Pull out every line of the data that contains the string "node", matching case exactly.
"""
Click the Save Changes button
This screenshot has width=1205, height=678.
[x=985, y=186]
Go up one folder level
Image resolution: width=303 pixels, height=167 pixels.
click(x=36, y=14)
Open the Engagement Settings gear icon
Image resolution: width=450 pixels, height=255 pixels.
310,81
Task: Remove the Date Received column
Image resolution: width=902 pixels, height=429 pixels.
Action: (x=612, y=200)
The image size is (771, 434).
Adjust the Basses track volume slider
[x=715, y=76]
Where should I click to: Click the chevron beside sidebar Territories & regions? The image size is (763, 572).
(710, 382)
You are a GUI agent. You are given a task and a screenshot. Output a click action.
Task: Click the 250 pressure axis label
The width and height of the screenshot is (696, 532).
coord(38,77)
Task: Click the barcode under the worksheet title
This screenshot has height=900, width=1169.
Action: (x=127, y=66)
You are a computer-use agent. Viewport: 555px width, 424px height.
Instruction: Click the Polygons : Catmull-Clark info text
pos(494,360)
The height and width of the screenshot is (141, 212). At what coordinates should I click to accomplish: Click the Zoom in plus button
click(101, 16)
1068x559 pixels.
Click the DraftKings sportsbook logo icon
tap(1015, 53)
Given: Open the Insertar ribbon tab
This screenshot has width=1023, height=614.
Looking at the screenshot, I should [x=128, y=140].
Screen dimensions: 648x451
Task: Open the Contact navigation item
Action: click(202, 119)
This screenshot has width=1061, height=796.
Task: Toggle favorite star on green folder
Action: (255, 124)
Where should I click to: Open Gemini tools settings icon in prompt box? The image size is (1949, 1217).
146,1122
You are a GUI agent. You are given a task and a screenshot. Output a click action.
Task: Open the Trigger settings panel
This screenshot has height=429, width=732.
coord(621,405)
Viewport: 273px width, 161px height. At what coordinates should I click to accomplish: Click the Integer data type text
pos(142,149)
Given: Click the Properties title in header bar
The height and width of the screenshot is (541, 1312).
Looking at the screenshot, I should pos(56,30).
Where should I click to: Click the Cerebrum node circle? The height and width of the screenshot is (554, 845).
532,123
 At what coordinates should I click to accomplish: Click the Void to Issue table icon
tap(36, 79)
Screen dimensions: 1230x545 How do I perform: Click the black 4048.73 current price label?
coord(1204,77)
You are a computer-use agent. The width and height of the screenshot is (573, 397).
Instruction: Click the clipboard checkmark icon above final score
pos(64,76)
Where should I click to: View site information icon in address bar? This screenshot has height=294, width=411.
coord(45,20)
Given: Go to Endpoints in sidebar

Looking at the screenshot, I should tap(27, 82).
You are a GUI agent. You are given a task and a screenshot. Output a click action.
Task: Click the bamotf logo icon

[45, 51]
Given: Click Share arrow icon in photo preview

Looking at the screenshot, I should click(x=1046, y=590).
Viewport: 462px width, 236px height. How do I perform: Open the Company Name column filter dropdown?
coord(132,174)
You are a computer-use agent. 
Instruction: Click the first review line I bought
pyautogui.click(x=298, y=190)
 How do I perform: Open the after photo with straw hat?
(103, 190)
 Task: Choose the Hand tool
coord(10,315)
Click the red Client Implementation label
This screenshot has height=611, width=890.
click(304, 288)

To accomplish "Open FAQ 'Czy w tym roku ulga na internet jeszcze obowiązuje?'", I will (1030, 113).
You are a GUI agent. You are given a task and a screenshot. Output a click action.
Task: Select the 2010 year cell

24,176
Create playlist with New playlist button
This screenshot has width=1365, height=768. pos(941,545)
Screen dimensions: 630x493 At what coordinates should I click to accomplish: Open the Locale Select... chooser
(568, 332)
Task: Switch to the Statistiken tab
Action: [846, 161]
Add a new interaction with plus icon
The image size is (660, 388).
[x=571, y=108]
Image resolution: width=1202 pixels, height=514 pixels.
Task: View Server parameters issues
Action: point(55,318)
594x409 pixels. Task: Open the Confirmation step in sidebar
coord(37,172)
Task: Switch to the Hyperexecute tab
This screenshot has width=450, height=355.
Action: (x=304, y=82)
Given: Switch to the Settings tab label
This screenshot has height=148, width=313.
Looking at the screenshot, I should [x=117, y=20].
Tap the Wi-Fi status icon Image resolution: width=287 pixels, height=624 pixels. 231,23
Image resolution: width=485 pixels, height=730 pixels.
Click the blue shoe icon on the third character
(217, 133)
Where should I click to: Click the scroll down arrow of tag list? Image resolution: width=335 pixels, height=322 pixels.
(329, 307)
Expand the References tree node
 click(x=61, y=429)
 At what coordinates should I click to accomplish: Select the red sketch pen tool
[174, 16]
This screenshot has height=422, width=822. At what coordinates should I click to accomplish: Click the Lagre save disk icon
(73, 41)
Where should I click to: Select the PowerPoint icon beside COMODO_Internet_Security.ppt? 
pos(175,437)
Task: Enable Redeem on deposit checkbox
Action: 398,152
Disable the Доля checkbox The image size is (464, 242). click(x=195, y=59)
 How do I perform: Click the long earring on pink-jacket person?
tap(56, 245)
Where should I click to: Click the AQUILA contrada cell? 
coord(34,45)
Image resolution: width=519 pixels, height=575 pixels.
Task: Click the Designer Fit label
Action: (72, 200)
"""
--- Finished answer ---
Where should I click to: Click the Cerebrum node circle? The height and width of the screenshot is (554, 845).
Expand the References tree node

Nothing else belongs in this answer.